18468630. ENHANCED INPUT OF MACHINE-LEARNING ACCELERATOR ACTIVATIONS simplified abstract (Google LLC)
Contents
ENHANCED INPUT OF MACHINE-LEARNING ACCELERATOR ACTIVATIONS
Organization Name
Inventor(s)
Lukasz Lew of Sunnyvale CA (US)
Wren Romano of Mountain View CA (US)
ENHANCED INPUT OF MACHINE-LEARNING ACCELERATOR ACTIVATIONS - A simplified explanation of the abstract
This abstract first appeared for US patent application 18468630 titled 'ENHANCED INPUT OF MACHINE-LEARNING ACCELERATOR ACTIVATIONS
The patent application describes methods, systems, and apparatus for scheduling operations on a machine-learning accelerator with multiple tiles.
- The apparatus includes a processor with multiple tiles and scheduling circuitry.
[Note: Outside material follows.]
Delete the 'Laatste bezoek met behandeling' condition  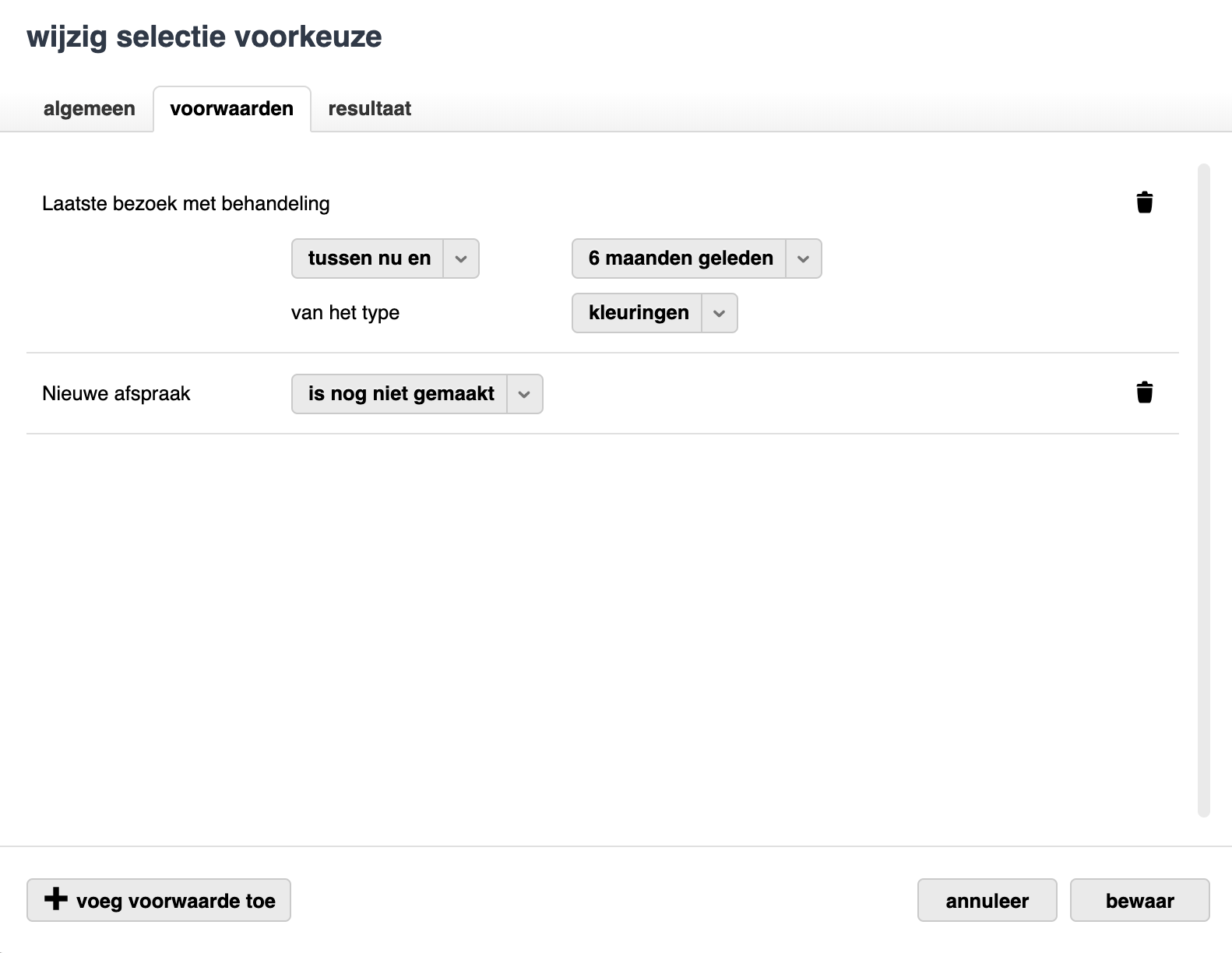click(1144, 202)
- The scheduling circuitry selects input activations for each tile from an activation line or a delay register for the activation line.
Potential Applications:
- Machine learning accelerators
- Artificial intelligence systems
- Data processing applications
Problems Solved:
- Efficient scheduling of operations on machine-learning accelerators
- Optimizing performance of multiple tiles in a processor
Benefits:
- Improved efficiency in processing operations
- Enhanced performance of machine-learning accelerators
Commercial Applications:
- Semiconductor industry for developing advanced processors
- Technology companies for enhancing AI systems
Prior Art:
- Researchers in the field of machine learning accelerators
- Semiconductor companies working on processor optimization
Frequently Updated Research:
- Latest advancements in machine learning accelerator technology
- Updates on scheduling algorithms for processors
Questions about the technology: 1. How does the scheduling circuitry optimize the selection of input activations for each tile? 2. What are the key differences between selecting input activations from an activation line versus a delay register?
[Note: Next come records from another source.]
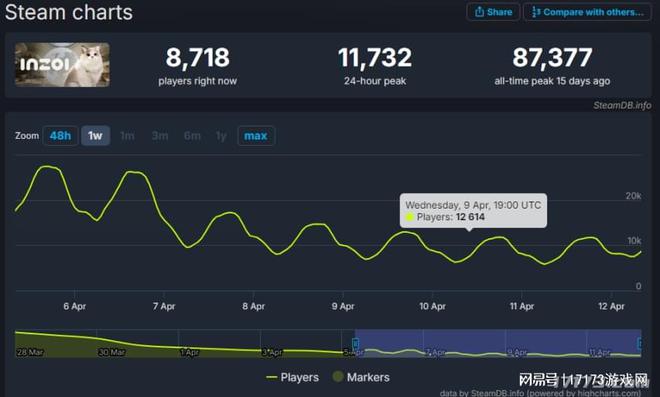Click the 28 Mar navigator label
The width and height of the screenshot is (660, 397).
[30, 352]
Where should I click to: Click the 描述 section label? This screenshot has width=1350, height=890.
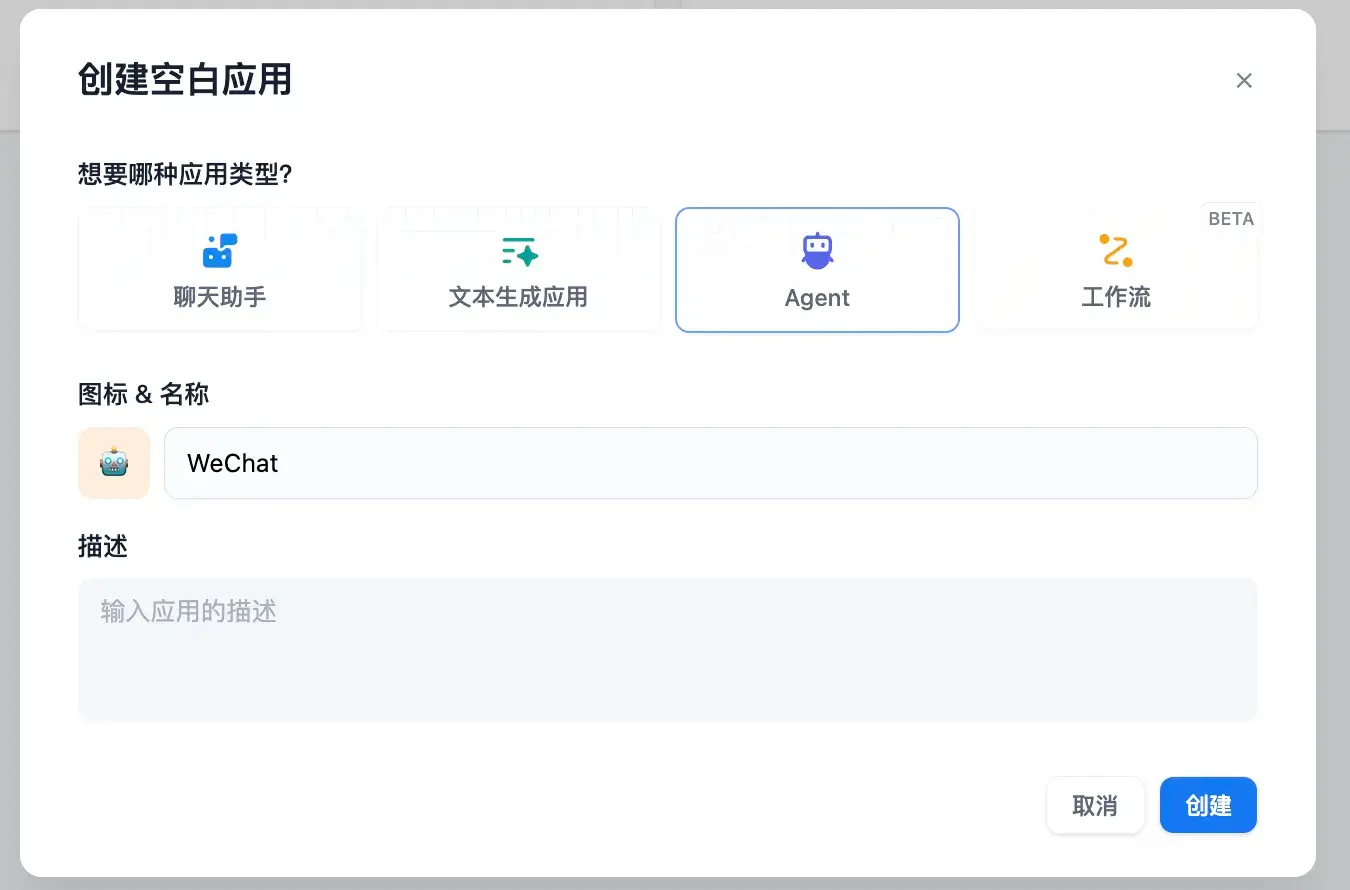point(103,546)
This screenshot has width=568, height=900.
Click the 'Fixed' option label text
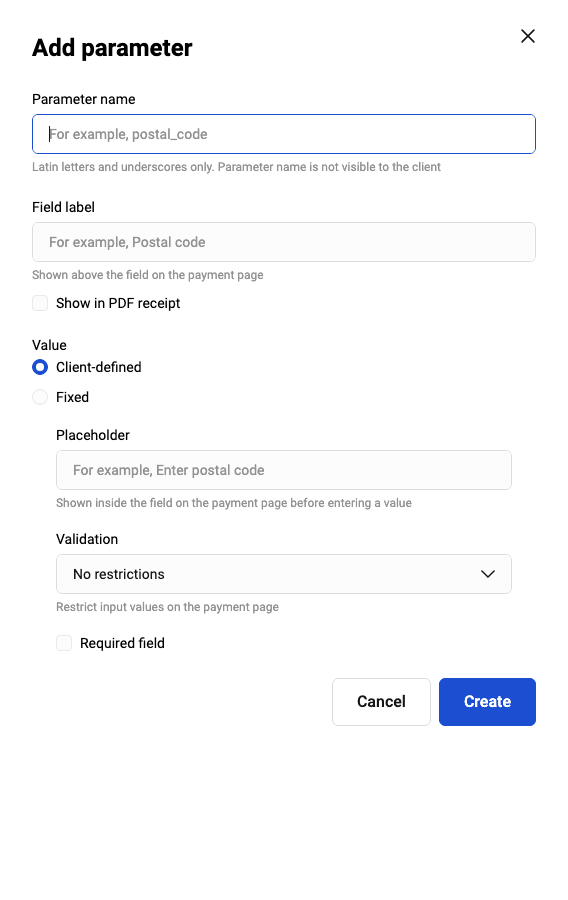(72, 397)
Original Abstract Submitted
Methods, systems, and apparatus, including computer programs encoded on computer storage media, for scheduling operations on a machine-learning accelerator having multiple tiles. The apparatus includes a processor having a plurality of tiles and scheduling circuitry that is configured to select a respective input activation for each tile of the plurality of tiles from either an activation line for the tile or a delay register for the activation line.